Pentagon officials have not taken a position on the legislation, but said they have planned improvements for delivering and returning military ballots this year.

Last fall a report from the Election Assistance Commission said about 119,000 military personnel stationed outside the U.S. requested ballots in the 2006 midterm elections, but only about 57,000 — less than 48 percent — had their votes successfully counted.

That’s better than the rate among all overseas voters, according to the report. Of the more than 990,000 U.S. voters overseas who requested ballots in the election, less than one-third successfully cast a vote.

Cornyn called those figures distressing, noting that troops serving away from home should not lose "one of our nation’s most basic and cherished rights."

His legislation, which mirrors a bill introduced in the House by Rep. Kevin McCarthy, R-Calif., calls for express mail services, reliable tracking of the ballots to ensure they are delivered and returned in time, and new rules requiring states to drop technicalities in balloting forms to ensure more votes are counted.

The Congressional Budget Office estimates it will cost about $20 million over the next five years.

The Federal Voting Assistance Program worked closely with U.S. Postal Service officials in 2004 and 2006 to get express mail priority for overseas military ballots, according to Pentagon spokesman Lt. Col.
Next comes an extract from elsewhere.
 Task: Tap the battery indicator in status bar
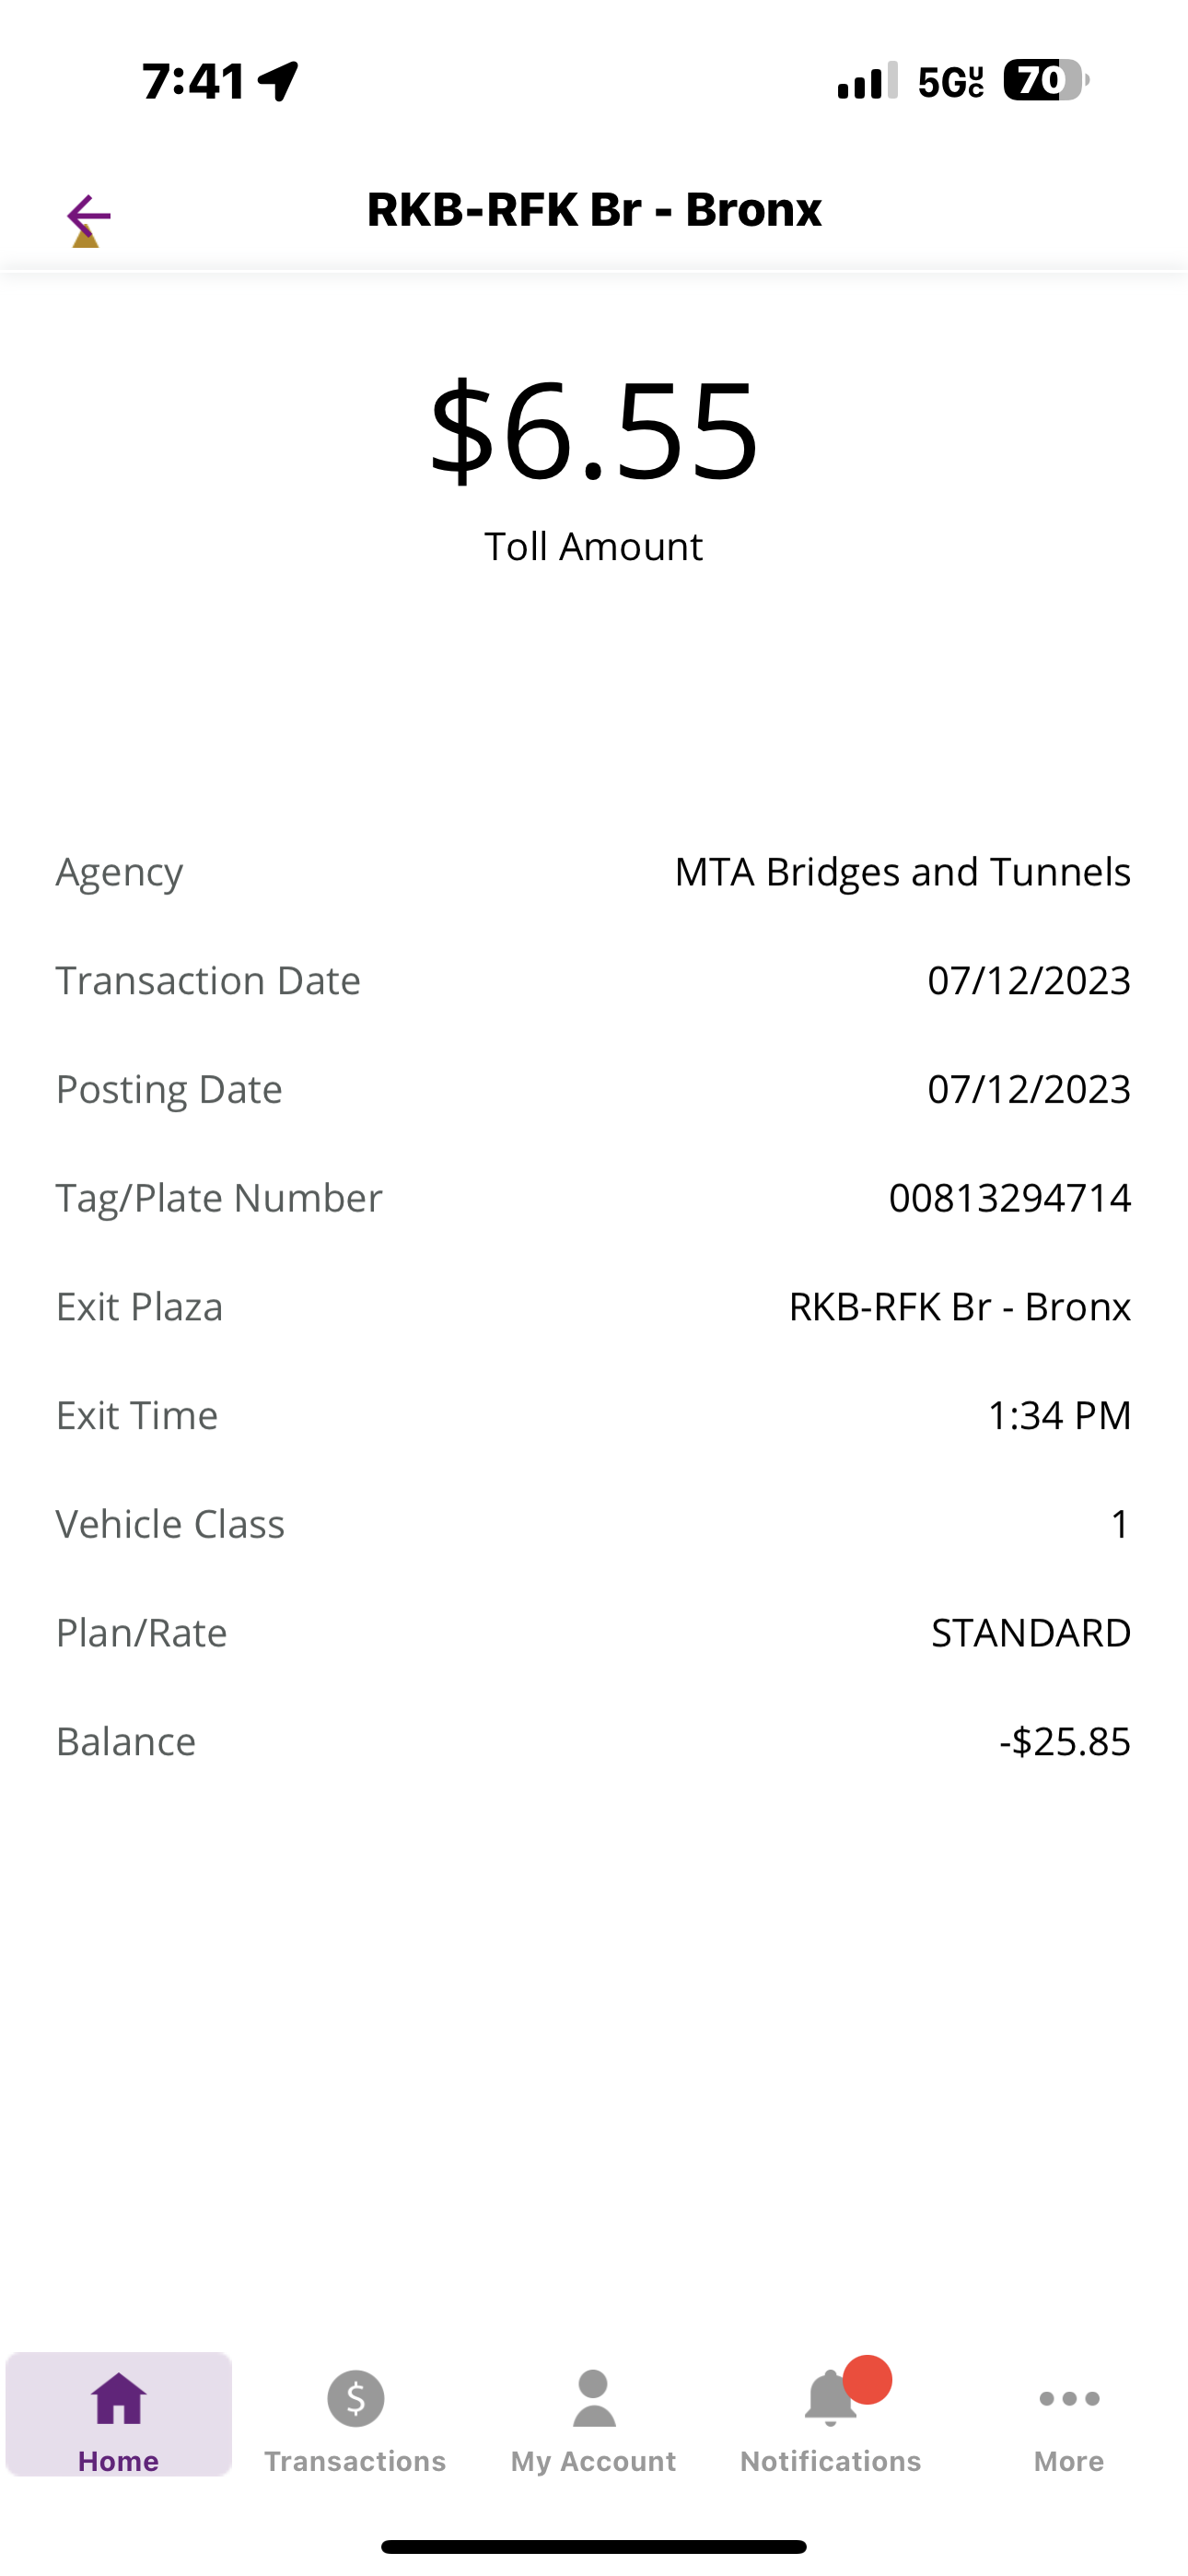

Jonathan Withington.

This fall those ballots will be specially marked in an effort to move them even quicker.

And the office has planned more outreach efforts with its military elections programs and Department of State partners, to make sure troops know about deadlines for registration and ballot submission.

But Cornyn said those efforts haven’t been enough, primarily because of the complexity of moving ballots all over the world.

His bill would also put a single presidential designee in charge of the process, ensuring that military, elections and postal officials all work in unison to get ballots to deployed troops.

"I think the biggest problem with the process is the lack of a single person responsible for making it work," Cornyn said.

The senator said he believes Congress can pass his measure into law next month, leaving plenty of time to implement it before the election.

But neither House nor Senate leaders have taken a stance on the measure, and lawmakers have not yet scheduled a hearing on either bill.

FVAP has scheduled three different weeklong awareness campaigns later this year to help educate troops on absentee voting: Overseas Citizens Voters Week, scheduled to start June 28; Armed Forces Voters Week, starting Aug. 31; and Absentee Voting Week, starting Oct. 12.